# Alright so I want to get my name out there



## Glycerol Sound (Jan 24, 2011)

Hey I'm Dan and I want to become a professional photographer. I am growing a sizeble portfolio, especially focusing on the subject matter I would like to be paid for photographing- people. I especially want to do people in natural environments but honestly I'd shoot anything I can make money off of in the future (I'm a freshman in college right now), and I'd like to get into it now when I'm still able to fall back on something. My portfolio is currently up at Posterous.com @ My Work - Dan White Photography and I ordered business cards with that on them. I'd even be willing to start with some free work to get my name out but how do I really start marketing myself? Because I know that is the most important part and also where most professional artists tend to fail.
Also, if you guys dont mind lending some suggestions on my displayed work (if I need to weed out anything) or especially on the text beneath the galleries and in the About page.
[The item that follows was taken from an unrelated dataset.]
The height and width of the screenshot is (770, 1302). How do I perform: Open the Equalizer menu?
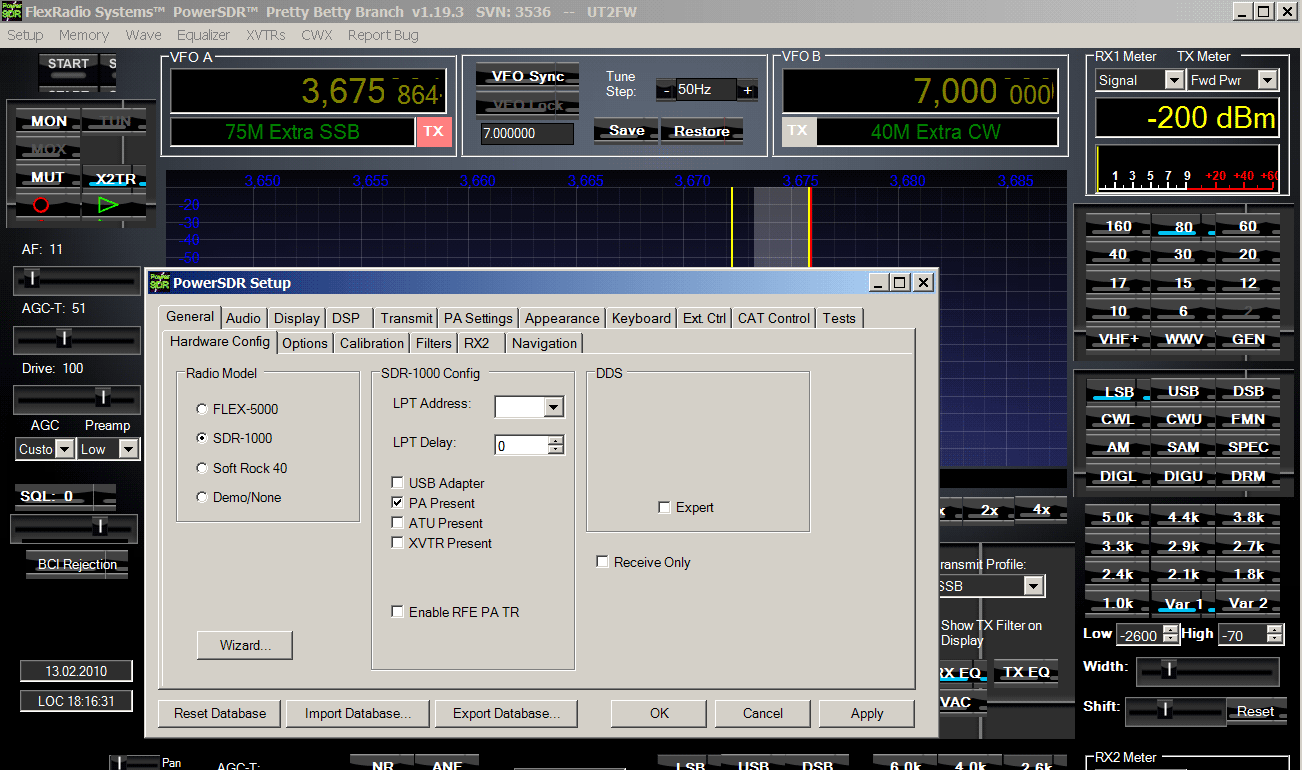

I'm sorry that was so much to read I just really want to do this now and I need help from some pros. Thank you so much!


----------



## Formatted (Jan 24, 2011)

> I'd even be willing to start with some free work to get my name out but how do I really start marketing myself?



If you charge for you work, you act professionally. Giving away free work won't benefit you half as much as doing a good job and getting paid for it.

As far as presenting your portfolio you want about 12 images that really is your best, work. Be completely savage with how you choose your images, ignore anything that has the tiniest floor in either, exposure, composition or focus.

There are going to be a lot of people posting below me with some harsh criticism, but they are doing you a favour. You can't survive in this industry unless your work is top notch, so listen and learn.


----------



## tirediron (Jan 24, 2011)

Hi Dan!  Well, there are two issues here:  One is the business, the other is the photography.  As far as the business end of it goes, it really depends on whether or not you want to try and make a living as a photographer, or are just thinking of a weekend hobby with enough money to buy the odd bit of new gear.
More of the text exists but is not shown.